# Stated goal
Return every line of the records below verbatim, leaving out the pictures.

# Data provided
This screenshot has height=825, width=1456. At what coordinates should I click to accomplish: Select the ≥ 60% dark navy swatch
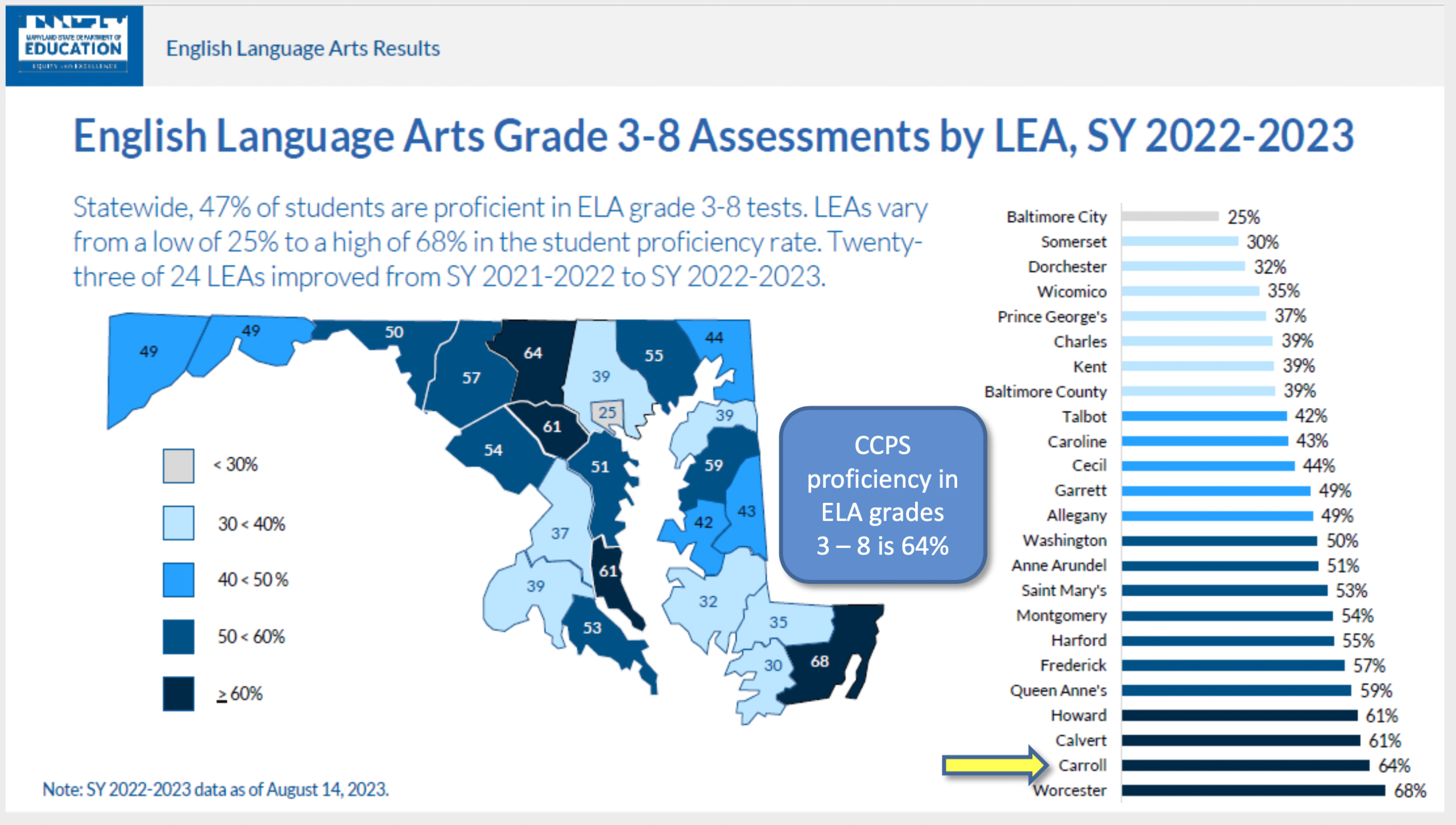point(178,693)
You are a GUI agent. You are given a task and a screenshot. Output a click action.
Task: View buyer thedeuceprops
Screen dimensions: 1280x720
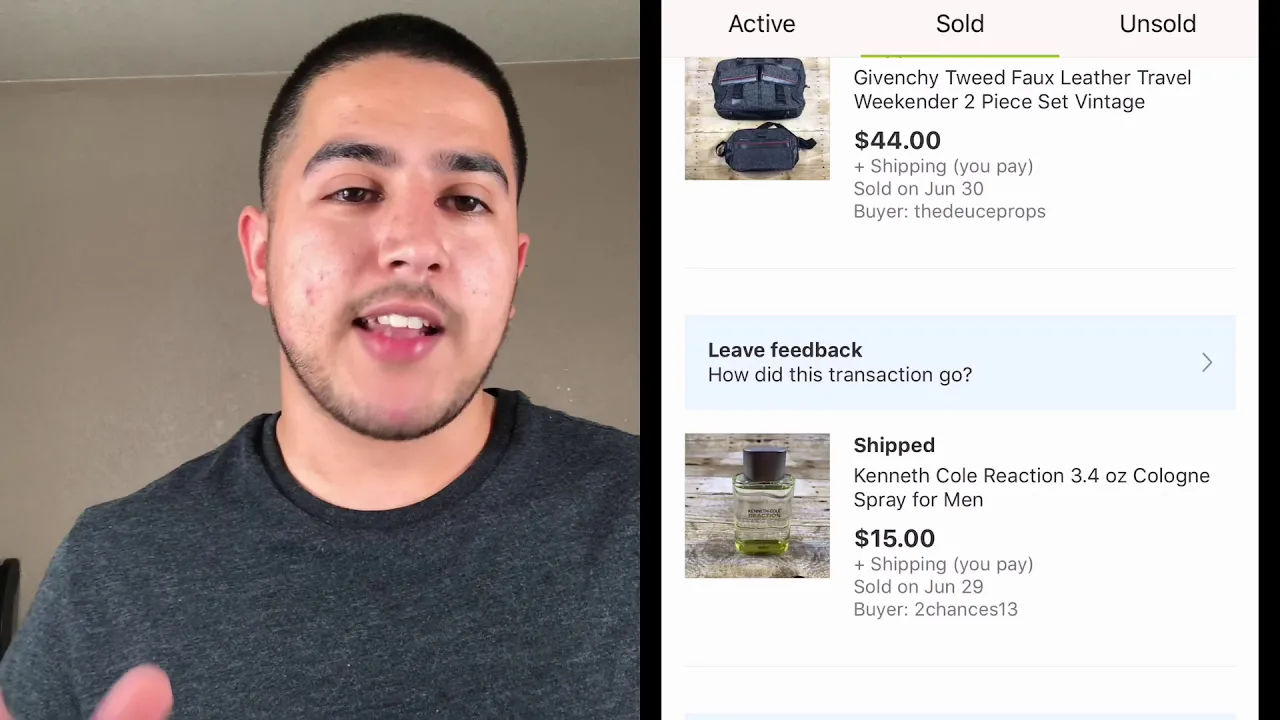click(949, 211)
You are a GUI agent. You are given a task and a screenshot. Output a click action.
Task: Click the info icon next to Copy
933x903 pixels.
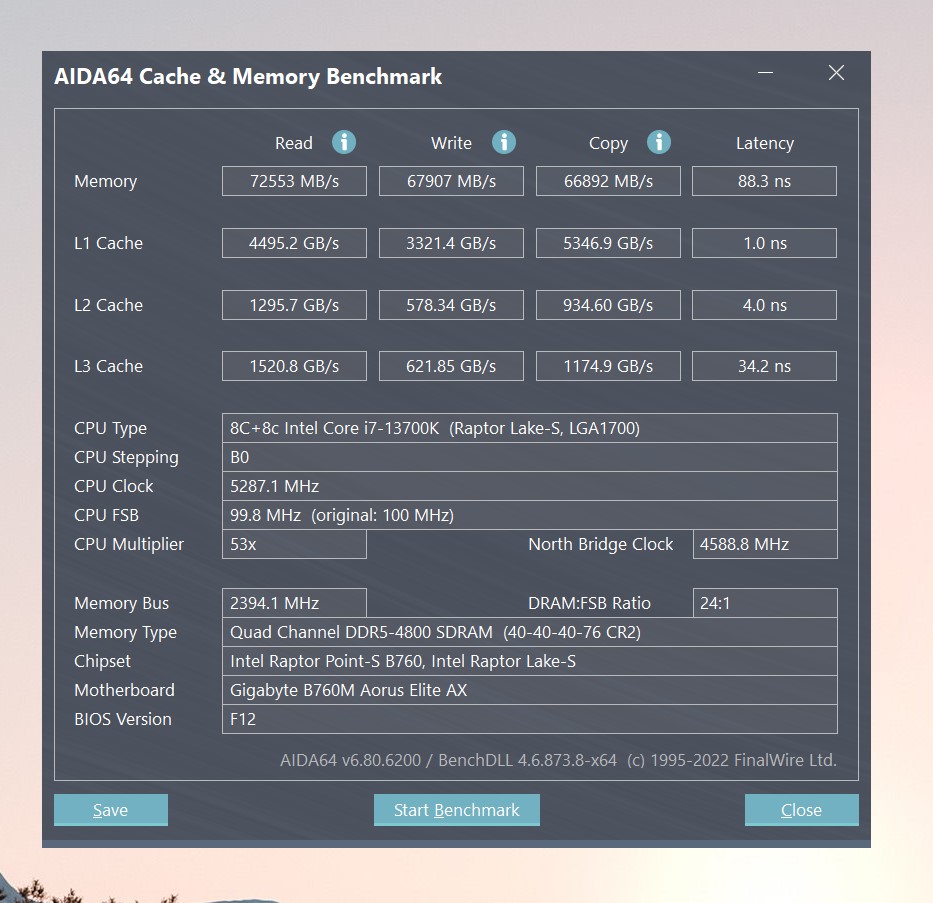659,142
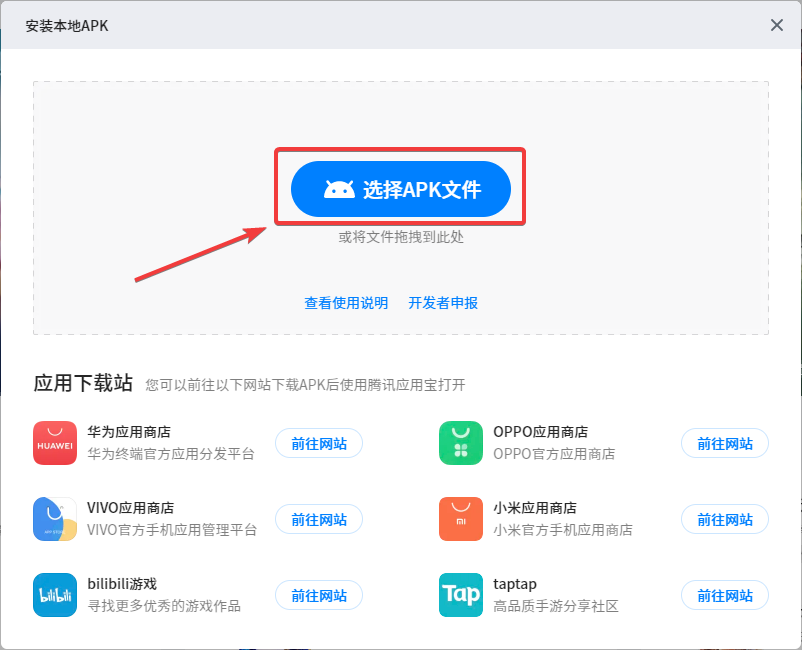Click 前往网站 next to VIVO应用商店
The image size is (802, 650).
point(318,519)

# Task answer
This screenshot has height=825, width=1456. At what coordinates should I click to accomplish: Select the ≥ 60% dark navy swatch
point(178,693)
You are a GUI agent. You are given a task and a screenshot. Output a click action.
Task: View buyer thedeuceprops
Screen dimensions: 1280x720
click(949, 211)
You are a GUI agent. You are given a task and a screenshot. Output a click action.
Task: Click the info icon next to Copy
933x903 pixels.
659,142
Click 前往网站 next to VIVO应用商店
The image size is (802, 650).
point(318,519)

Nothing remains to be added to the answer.